Please repeat the data below word for word, everything from its first line down to the line containing "will tap(1278, 178).", including that line.

Material for the task:
<<<<

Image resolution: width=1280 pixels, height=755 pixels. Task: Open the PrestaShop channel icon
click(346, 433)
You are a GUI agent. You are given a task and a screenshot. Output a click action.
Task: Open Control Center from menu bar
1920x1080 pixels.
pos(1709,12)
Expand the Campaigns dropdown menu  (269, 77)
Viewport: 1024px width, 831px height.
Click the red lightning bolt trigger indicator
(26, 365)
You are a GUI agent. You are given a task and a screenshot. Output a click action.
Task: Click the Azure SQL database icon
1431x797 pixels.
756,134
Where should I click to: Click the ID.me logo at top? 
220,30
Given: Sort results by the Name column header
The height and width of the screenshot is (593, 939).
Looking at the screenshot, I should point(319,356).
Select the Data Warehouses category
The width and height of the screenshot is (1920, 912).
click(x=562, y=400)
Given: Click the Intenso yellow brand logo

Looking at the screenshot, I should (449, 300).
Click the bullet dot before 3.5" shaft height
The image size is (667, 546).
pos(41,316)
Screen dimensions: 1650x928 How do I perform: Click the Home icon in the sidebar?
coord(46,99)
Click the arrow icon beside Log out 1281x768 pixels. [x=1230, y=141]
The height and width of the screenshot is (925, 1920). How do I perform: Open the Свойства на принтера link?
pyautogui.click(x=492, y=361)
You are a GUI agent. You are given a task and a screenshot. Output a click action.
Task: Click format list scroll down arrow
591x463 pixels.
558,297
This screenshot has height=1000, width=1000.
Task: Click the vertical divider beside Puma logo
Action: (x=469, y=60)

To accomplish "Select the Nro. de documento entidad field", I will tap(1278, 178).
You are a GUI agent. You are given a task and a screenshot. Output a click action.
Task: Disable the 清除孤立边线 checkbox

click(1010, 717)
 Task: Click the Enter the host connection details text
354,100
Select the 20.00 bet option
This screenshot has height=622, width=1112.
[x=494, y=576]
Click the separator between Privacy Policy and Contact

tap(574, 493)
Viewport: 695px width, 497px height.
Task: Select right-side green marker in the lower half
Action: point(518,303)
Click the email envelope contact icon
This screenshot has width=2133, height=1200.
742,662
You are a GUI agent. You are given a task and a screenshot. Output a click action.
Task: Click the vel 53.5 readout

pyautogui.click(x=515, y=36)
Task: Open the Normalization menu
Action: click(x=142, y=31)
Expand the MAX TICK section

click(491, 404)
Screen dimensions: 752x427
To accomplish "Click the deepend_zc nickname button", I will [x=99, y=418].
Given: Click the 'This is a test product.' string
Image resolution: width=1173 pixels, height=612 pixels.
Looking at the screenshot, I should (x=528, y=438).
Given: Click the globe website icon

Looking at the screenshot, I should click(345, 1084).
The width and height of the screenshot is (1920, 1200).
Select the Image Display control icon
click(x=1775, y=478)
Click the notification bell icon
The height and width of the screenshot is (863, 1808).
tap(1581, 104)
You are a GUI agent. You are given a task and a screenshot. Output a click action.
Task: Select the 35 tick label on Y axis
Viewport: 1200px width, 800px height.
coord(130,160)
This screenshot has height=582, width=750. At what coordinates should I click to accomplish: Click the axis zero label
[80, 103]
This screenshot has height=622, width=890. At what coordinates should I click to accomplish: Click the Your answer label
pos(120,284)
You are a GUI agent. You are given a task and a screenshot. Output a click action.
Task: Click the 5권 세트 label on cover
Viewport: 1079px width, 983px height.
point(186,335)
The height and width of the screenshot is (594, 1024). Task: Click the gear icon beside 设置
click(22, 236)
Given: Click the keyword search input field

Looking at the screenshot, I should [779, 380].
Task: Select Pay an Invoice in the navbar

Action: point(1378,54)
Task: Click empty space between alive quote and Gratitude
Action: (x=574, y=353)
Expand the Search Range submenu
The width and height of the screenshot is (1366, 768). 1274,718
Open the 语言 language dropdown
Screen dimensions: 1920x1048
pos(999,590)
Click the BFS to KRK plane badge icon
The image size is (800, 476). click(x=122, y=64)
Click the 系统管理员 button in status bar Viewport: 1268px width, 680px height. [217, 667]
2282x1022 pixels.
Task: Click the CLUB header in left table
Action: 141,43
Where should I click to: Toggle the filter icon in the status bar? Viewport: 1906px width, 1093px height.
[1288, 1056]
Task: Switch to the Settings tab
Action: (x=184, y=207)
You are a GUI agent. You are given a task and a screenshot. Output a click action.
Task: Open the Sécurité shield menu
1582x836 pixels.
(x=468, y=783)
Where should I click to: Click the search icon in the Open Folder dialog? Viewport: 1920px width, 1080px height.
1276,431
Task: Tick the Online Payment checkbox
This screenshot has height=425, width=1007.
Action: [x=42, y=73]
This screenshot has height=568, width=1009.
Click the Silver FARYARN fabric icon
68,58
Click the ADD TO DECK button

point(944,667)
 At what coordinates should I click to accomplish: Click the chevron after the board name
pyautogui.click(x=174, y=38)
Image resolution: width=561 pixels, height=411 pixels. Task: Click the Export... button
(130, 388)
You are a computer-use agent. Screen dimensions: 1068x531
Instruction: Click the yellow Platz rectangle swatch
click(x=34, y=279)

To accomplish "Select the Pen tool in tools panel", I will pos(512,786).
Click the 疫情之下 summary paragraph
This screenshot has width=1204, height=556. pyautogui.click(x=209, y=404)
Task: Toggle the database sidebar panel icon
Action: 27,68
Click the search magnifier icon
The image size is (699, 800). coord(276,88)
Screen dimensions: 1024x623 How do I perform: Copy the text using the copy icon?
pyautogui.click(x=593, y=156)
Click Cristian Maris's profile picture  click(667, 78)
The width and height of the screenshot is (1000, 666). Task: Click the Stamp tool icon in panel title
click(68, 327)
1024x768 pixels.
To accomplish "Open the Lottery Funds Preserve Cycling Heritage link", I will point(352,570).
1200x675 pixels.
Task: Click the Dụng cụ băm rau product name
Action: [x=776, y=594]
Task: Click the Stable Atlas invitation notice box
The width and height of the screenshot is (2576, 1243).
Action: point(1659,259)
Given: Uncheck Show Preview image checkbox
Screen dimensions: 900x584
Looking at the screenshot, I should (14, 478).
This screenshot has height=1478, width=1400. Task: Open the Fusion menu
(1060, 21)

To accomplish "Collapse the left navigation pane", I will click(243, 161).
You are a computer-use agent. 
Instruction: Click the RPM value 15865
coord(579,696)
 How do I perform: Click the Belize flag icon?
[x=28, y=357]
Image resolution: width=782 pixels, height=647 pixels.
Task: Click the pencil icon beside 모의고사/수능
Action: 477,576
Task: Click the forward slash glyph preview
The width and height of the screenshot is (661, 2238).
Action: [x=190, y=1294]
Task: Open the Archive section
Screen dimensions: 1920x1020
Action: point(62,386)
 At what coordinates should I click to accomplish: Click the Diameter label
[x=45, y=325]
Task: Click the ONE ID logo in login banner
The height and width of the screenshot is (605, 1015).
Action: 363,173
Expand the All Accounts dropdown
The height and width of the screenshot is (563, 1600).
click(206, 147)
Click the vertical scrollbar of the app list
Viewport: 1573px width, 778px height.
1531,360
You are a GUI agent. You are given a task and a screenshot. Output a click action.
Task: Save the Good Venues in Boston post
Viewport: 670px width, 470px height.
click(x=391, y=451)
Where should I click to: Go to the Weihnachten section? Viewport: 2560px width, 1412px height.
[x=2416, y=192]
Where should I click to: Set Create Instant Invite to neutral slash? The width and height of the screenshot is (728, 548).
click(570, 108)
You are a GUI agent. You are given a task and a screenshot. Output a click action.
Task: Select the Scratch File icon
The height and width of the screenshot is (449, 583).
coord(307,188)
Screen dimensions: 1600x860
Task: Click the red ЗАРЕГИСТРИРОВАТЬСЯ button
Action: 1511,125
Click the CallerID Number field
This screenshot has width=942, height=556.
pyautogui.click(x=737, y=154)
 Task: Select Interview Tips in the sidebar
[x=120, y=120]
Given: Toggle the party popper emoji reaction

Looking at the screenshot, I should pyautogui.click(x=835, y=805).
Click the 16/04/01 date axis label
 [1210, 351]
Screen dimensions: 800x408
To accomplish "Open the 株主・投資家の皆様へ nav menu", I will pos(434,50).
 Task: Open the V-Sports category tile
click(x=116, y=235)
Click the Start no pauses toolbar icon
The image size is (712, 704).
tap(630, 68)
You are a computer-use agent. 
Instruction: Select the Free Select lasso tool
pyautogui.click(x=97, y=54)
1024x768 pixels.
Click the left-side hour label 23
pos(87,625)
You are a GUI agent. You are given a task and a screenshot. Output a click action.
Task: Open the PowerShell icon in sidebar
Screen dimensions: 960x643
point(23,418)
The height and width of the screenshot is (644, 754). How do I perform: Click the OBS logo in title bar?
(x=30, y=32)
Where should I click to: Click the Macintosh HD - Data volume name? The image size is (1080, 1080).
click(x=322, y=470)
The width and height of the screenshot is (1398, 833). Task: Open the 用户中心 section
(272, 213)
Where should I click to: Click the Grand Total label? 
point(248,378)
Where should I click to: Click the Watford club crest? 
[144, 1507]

>>>>

Worked answer:
Image resolution: width=1280 pixels, height=755 pixels. Task: Open the PrestaShop channel icon
click(346, 433)
You are a GUI agent. You are given a task and a screenshot. Output a click action.
Task: Open Control Center from menu bar
1920x1080 pixels.
pos(1709,12)
Expand the Campaigns dropdown menu  (269, 77)
Viewport: 1024px width, 831px height.
Click the red lightning bolt trigger indicator
(26, 365)
You are a GUI agent. You are given a task and a screenshot. Output a click action.
Task: Click the Azure SQL database icon
1431x797 pixels.
756,134
Where should I click to: Click the ID.me logo at top? 
220,30
Given: Sort results by the Name column header
The height and width of the screenshot is (593, 939).
Looking at the screenshot, I should point(319,356).
Select the Data Warehouses category
The width and height of the screenshot is (1920, 912).
click(x=562, y=400)
Given: Click the Intenso yellow brand logo

Looking at the screenshot, I should (449, 300).
Click the bullet dot before 3.5" shaft height
The image size is (667, 546).
pos(41,316)
Screen dimensions: 1650x928 How do I perform: Click the Home icon in the sidebar?
coord(46,99)
Click the arrow icon beside Log out 1281x768 pixels. [x=1230, y=141]
The height and width of the screenshot is (925, 1920). How do I perform: Open the Свойства на принтера link?
pyautogui.click(x=492, y=361)
You are a GUI agent. You are given a task and a screenshot. Output a click action.
Task: Click format list scroll down arrow
591x463 pixels.
558,297
This screenshot has height=1000, width=1000.
Task: Click the vertical divider beside Puma logo
Action: (x=469, y=60)

To accomplish "Select the Nro. de documento entidad field", I will tap(1278, 178).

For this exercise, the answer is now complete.